Biz bunu da kesin olarak reddediyoruz. 
İslam ve Müslüman kavramlarını kasıtlı olarak kullanmaktan, ağızlarına almaktan çekinen, onu Hristiyanlıktan kopya çeken bir din kabul edenlerin bu çirkin yakıştırmasından kendimizi uzak tutuyoruz. Hz. Muhammed (s.a.s.) asla bir din icat etmemiştir. Bilakis o, ilk Peygamber Hz. Âdem’den (a.s.) itibaren yeryüzüne Allah’ın tevhid dini olan İslam’ı tebliğ etmek için gönderilen peygamberler halkasının son ismidir.  Bir kısmının adları Kur’an-ı Kerim’de anılan çok sayıda peygamberin de dini olan İslam’ın peygamberidir. Bu din ne Hz. İbrahim’le başlamıştır ne de iftiracı inkârcıların dediği gibi Hz. Muhammed tarafından icat edilmiş ya da uydurulmuştur. 
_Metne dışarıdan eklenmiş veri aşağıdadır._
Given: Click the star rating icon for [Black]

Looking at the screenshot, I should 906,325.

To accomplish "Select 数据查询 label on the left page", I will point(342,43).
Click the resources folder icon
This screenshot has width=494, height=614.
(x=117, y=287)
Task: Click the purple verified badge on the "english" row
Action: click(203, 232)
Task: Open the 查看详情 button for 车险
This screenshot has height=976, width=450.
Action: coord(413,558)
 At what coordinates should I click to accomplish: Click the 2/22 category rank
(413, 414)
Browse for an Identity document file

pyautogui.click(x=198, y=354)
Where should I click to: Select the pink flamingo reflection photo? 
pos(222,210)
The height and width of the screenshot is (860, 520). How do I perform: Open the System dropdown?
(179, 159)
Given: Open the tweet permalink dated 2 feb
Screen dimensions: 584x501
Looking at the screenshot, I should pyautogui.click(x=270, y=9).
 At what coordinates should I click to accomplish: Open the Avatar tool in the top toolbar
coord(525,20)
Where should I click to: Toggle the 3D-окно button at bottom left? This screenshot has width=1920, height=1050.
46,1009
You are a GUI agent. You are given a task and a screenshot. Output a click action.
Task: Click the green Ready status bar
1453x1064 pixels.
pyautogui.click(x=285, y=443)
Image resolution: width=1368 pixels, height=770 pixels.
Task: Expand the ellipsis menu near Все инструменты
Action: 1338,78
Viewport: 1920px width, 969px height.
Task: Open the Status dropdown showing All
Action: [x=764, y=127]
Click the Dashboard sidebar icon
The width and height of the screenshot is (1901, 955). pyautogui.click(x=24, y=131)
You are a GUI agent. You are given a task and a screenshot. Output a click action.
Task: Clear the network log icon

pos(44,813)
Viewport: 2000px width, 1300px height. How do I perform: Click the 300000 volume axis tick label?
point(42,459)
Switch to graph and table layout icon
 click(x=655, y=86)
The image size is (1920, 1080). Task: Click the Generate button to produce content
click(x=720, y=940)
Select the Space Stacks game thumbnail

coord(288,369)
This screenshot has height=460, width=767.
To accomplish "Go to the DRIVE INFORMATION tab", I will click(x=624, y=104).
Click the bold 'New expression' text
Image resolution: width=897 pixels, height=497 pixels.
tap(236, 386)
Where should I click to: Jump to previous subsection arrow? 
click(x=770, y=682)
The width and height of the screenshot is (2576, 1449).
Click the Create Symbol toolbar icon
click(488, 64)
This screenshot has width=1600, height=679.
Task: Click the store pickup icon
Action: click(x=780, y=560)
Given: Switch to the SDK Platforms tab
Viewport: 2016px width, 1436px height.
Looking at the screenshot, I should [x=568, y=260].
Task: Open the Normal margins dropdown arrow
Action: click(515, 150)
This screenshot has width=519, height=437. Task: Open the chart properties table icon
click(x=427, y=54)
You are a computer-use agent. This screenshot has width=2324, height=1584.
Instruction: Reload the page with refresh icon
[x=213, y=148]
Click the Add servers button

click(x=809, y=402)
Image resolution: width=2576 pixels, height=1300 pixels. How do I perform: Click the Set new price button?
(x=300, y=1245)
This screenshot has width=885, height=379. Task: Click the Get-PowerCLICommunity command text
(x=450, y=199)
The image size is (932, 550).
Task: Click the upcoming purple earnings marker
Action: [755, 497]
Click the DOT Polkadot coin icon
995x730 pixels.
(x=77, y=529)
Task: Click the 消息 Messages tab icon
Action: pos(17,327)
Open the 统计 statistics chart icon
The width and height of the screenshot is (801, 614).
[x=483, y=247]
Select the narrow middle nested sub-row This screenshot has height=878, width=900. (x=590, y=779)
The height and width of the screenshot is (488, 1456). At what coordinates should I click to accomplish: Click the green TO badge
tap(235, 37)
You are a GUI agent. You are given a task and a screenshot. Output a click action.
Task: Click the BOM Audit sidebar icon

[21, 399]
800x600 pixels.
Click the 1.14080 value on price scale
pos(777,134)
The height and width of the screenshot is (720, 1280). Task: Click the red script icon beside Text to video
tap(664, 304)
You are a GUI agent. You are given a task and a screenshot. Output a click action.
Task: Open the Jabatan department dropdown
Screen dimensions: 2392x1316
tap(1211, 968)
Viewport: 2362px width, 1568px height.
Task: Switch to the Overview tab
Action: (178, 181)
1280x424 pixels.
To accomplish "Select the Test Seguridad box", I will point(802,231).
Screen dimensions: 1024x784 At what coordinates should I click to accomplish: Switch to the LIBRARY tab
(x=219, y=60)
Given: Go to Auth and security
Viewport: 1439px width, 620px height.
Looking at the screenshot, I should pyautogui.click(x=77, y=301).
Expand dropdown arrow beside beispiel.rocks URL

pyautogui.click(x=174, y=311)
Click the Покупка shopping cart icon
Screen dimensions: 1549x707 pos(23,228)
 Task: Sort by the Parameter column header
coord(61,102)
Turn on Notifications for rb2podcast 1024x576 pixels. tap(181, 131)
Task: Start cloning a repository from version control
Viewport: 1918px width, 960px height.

Bir kere daha vurgulamış olalım ki, bu tür kavramlar gerek İslam’ı gerek onun Peygamberini ve gerekse Müslümanları aşağılamak için bilinçli kullanılmaktadır. Biz bu kavramları ve türlü yakıştırmaları kesinlikle kabul etmiyoruz.  
İslam, Kur’an’da da açıkça belirtildiği üzere, Allah katındaki hak dinin karşılığıdır. Allah’ın razı olduğu yegâne dinin özel adıdır. Müslüman ise Allah’ın dinine inanan, Allah’ın varlığına ve birliğine hiçbir şüphe taşımaksızın gönülden, samimi bir şekilde iman edendir. Bu bakımdan “Müslüman” kimlik ve sıfatını taşıyan kişi aynı zamanda şu gerçeğin de farkında olmalıdır. Müslüman kimliği ve sıfatı, özünde, insanı yücelten, onu özel ve değerli kılan bir anlama sahiptir. Bilinçli bir Müslüman için Hz. Muhammed (s.a.s.), bu vahiy dinini insanlara eksiksiz ulaştırmak için Allah’ın görevlendirdiği bir elçidir, bir peygamberdir. O, asla bir ilah değildir, Allah ile bir akrabalık bağı yoktur. O sadece bir insandır (beşer). Onu ilahlaştırmaz, ona ilahlık özellikleri yükleyip tapmaz. Böyle bir hadsizlik, onun gözünde Allah’ın tekliğini, yüceliğini ve eşsizliğini açık bir ihlal ve inkârdır. 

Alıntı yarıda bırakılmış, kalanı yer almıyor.